• Work order:
Skip the pictures. Quote every line below, exactly, from the one with "Image resolution: width=756" through the final line.

--

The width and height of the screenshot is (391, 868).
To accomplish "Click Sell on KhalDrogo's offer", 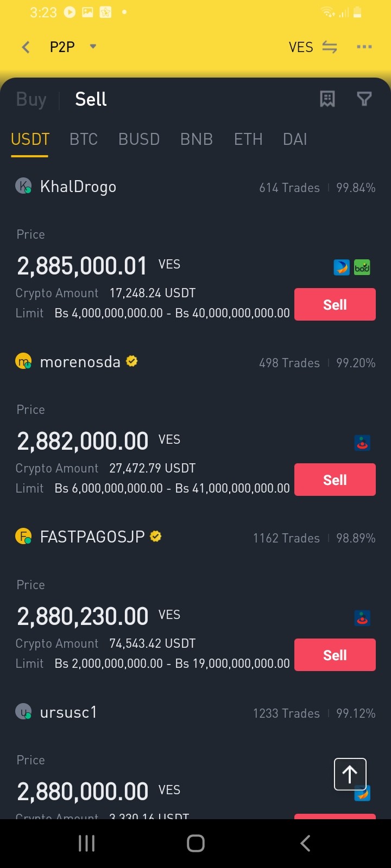I will tap(335, 304).
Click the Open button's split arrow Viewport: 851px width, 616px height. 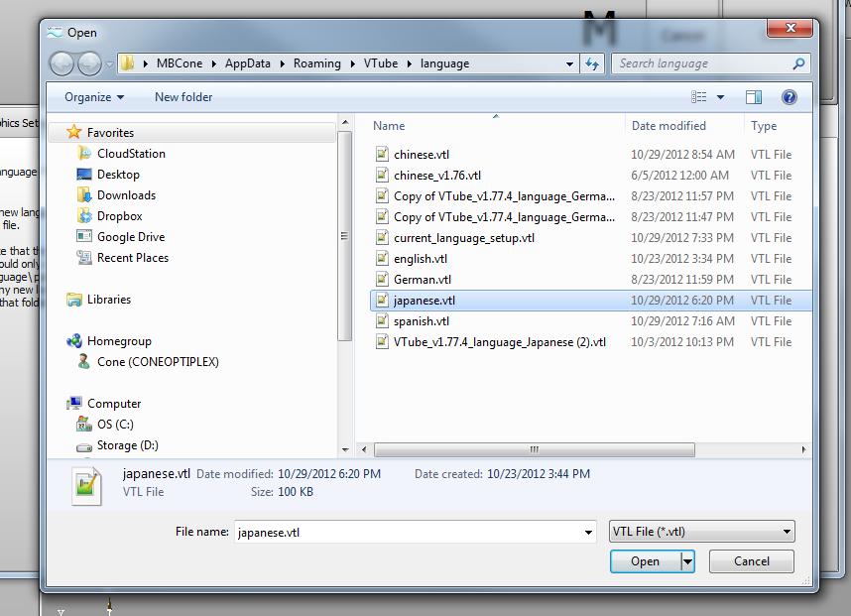tap(687, 561)
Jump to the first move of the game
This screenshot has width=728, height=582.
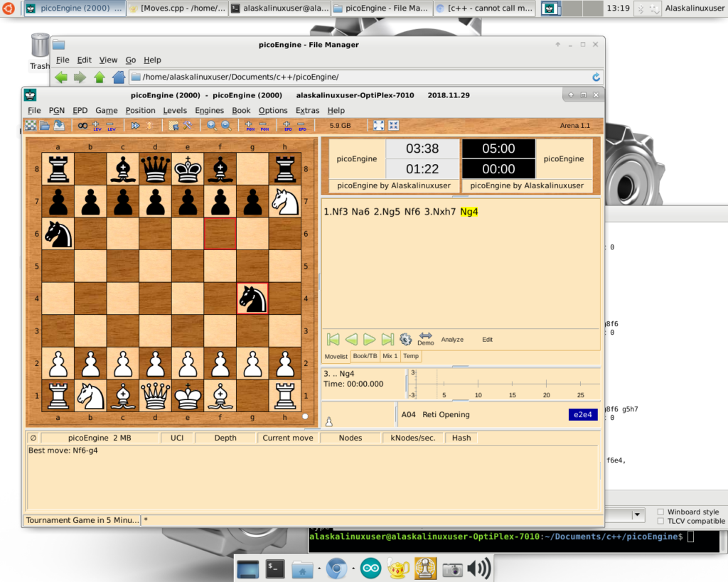[333, 339]
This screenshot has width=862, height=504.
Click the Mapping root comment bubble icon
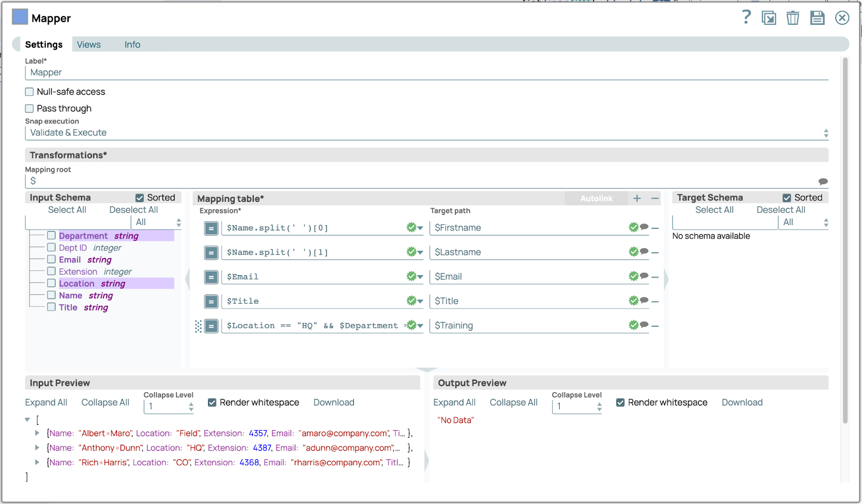823,181
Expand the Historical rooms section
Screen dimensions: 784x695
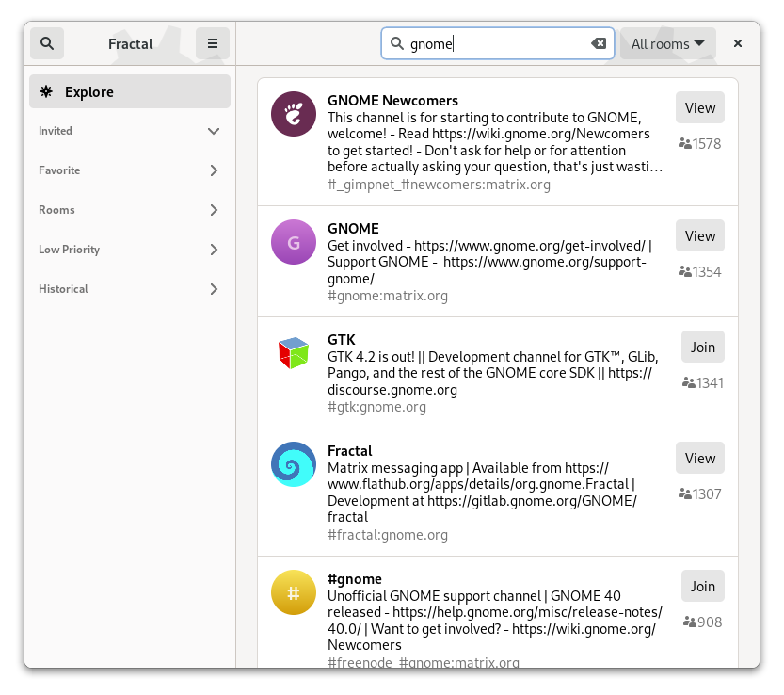click(214, 289)
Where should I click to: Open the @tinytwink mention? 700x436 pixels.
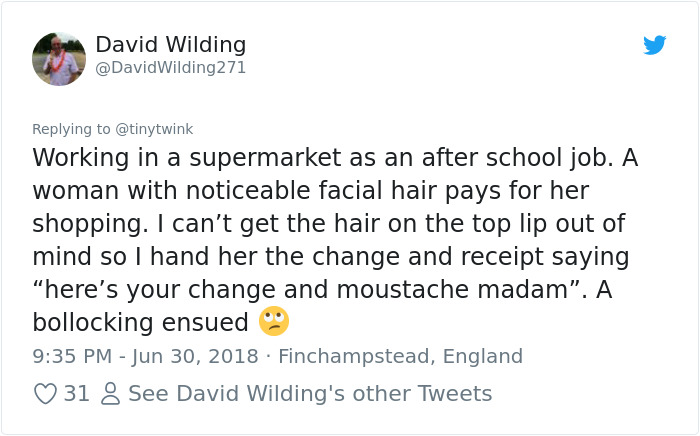pyautogui.click(x=155, y=129)
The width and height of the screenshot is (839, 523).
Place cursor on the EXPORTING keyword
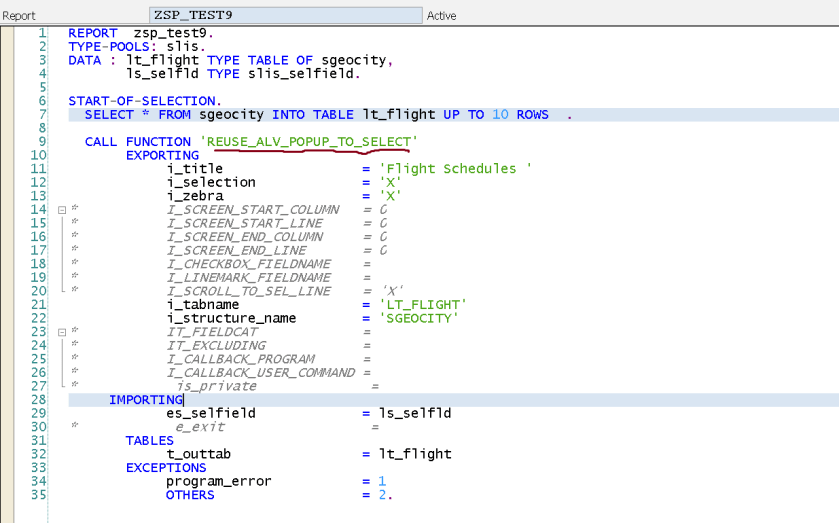click(162, 156)
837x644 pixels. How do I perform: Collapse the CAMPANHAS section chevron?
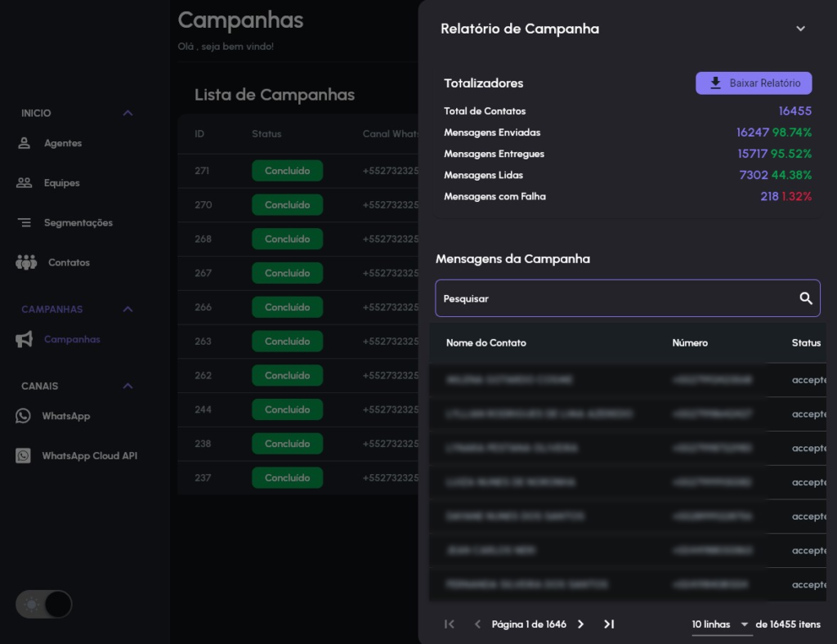point(128,309)
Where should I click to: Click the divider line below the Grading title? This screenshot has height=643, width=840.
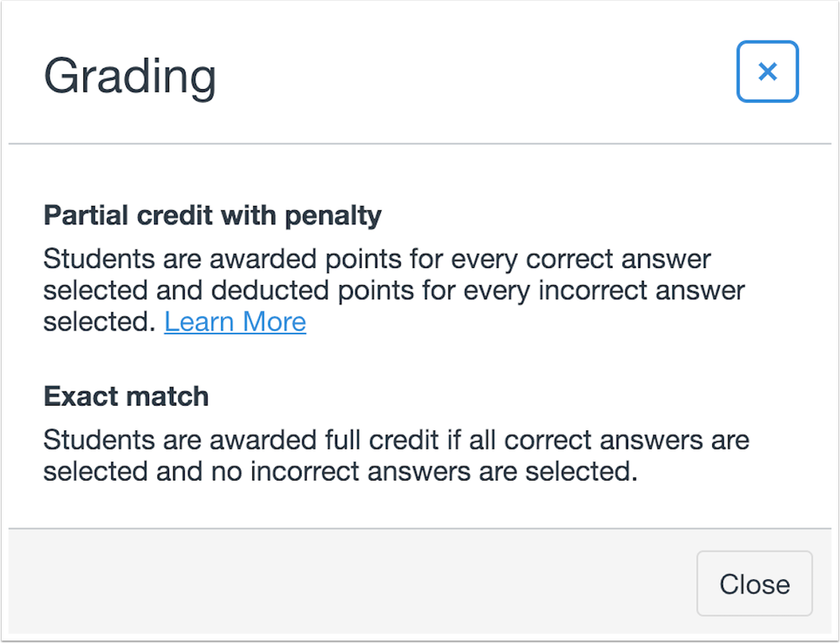coord(420,143)
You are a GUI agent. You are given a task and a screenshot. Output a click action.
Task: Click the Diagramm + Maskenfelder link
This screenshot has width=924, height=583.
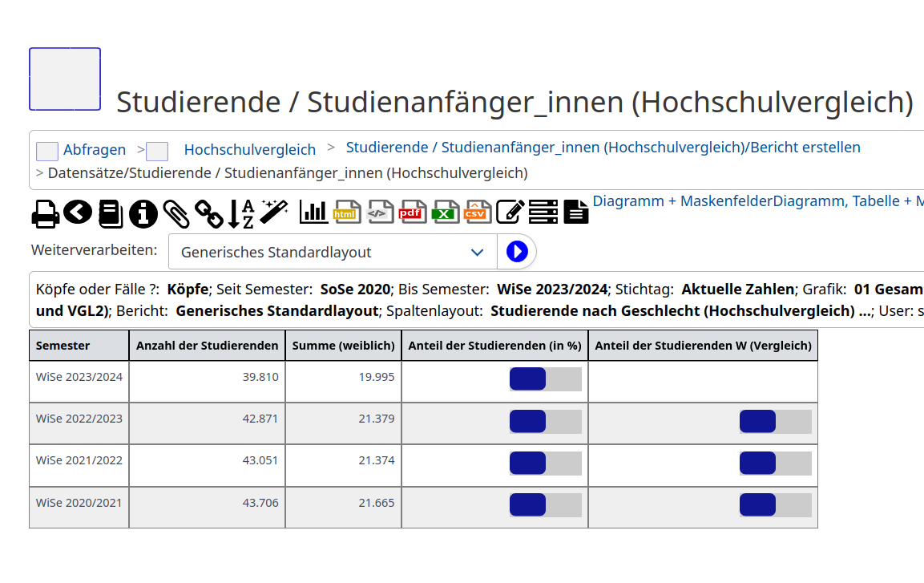[682, 201]
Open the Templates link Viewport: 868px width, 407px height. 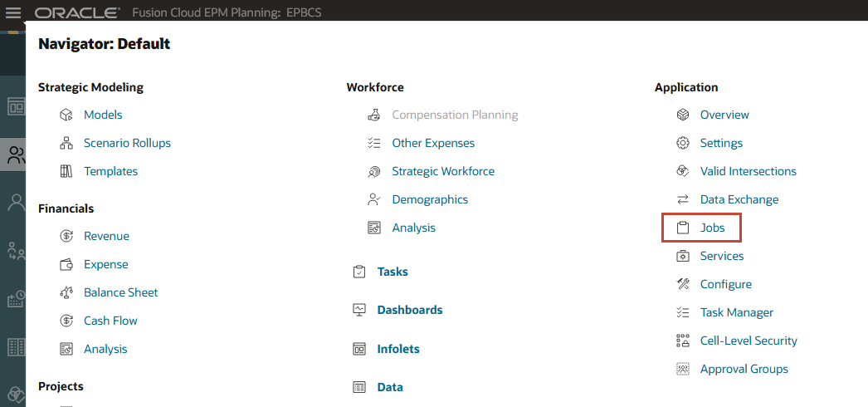[110, 172]
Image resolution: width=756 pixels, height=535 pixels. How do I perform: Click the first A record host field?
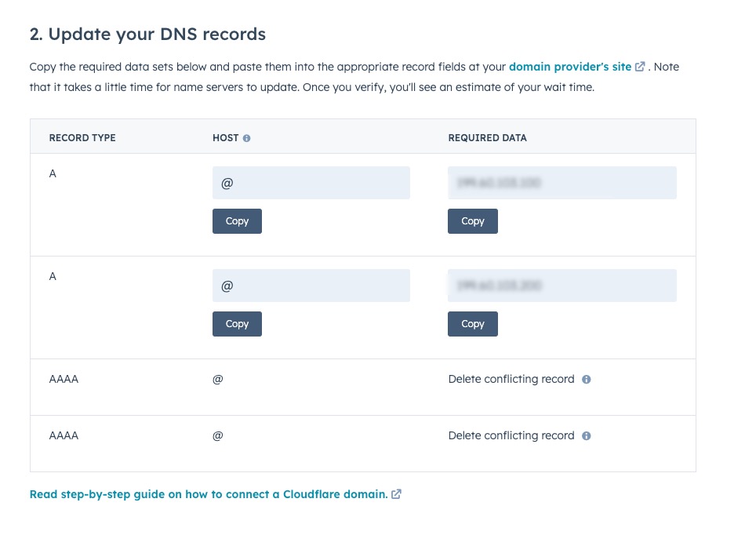pyautogui.click(x=311, y=183)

--

• Solution to the exercise:
Image resolution: width=756 pixels, height=535 pixels. How do I perform: Click the first A record host field?
pyautogui.click(x=311, y=183)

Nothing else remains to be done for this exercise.